Frequency and Patterns of MRI Abnormalities Related to Status Epilepticus_a Registry Based Study in South Korea.
Abstract number :
3.194
Submission category :
5. Neuro Imaging / 5B. Structural Imaging
Year :
2016
Submission ID :
195833
Source :
www.aesnet.org
Presentation date :
12/5/2016 12:00:00 AM
Published date :
Nov 21, 2016, 18:00 PM
Authors :
Hye-Jin Moon, Keimyung University Dongsan Medical Center; Min-Sung Kang, Keimyung University Dongsan Medical Center; and Yong Won Cho, Keimyung University Dongsan Medical Center
Rationale: Status epilepticus (SE) is a neurological emergency with a complex pathophysiology, which is incompletely understood. Brain magnetic resonance imaging (MRI) changes due to SE often suggest a combination of cytotoxic and vasogenic edema, but there is limited information about the frequency and patterns of MRI abnormalities related to status epilepticus.

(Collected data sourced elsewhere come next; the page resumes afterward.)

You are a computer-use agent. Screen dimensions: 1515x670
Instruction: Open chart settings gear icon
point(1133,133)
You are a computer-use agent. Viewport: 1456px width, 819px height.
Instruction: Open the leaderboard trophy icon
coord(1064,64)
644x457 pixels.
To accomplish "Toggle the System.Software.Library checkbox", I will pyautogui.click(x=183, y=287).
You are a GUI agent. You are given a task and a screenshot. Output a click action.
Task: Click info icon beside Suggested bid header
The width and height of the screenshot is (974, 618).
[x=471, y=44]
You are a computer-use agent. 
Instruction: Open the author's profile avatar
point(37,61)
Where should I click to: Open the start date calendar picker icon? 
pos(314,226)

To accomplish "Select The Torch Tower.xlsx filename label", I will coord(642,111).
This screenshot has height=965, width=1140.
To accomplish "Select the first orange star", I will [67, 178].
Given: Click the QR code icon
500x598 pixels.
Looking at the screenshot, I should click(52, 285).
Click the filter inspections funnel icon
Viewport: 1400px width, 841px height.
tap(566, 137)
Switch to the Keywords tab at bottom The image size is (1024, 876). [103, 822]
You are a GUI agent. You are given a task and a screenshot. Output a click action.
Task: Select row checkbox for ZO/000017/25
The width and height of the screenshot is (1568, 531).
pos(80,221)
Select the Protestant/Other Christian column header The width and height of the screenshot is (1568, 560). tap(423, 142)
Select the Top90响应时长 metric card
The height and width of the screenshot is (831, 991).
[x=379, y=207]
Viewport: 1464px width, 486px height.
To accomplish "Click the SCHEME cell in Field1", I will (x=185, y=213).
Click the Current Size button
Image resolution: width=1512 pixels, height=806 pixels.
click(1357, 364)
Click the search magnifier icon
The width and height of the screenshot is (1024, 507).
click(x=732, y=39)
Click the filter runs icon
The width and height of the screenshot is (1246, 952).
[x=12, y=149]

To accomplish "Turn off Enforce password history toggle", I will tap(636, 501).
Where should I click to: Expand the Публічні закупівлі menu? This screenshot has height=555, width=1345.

The objective of this study was to characterize the MRI changes associated with SE. Methods: The SE cohort consisted of patients from the epilepsy centers of eight academic tertiary medical centers in South Korea. The clinical and electroencephalography data for all adult patients with SE from January 2013 to May 2016 were derived from a prospective SE registry database. We reviewed records for demographics, medical history, and MRI changes attributable to seizures of all patients who had MRI during admission. Results: Forty (17.9%) of the 223 patients identified had MRI changes due to SE. Twenty (50%) of the patients with MRI changes had lesions restricted to the cerebral cortex (Frequently only disclosed on diffusion-weighted imaging and ipsilateral side of ictal focus). Twelve had remote signal abnormalities. Among them ipsilateral thalamus (n=8) and ipsilateral hippocampus (n=5) were the most frequently associated areas. Two had increased signal on T2 weighted images and variably restricted diffusion in the splenium. Five had marked vasogenic edema with contrast enhancement over ipsilateral cerebral cortical-subcortical area. Three had only diffusion-weighted imaging changes bordering an old encephaloclastic lesion. The classification of MRI change did not show association with clinical factors including seizure duration, EEG patterns, the status epilepticus severity score (STESS) and clinical outcome (Modified Rankin Scale score at discharge). Conclusions: MRI findings associated with SE were common and the pattern of MRI changes was various. These may occur with cytotoxic and/or vasogenic edema involving both cortical and subcortical structures. Owing to the wide spectrum of SE related MRI changes, increased awareness is needed for reducing of misdiagnosis. For elucidating their clinical significance, further study is needed. Funding: None.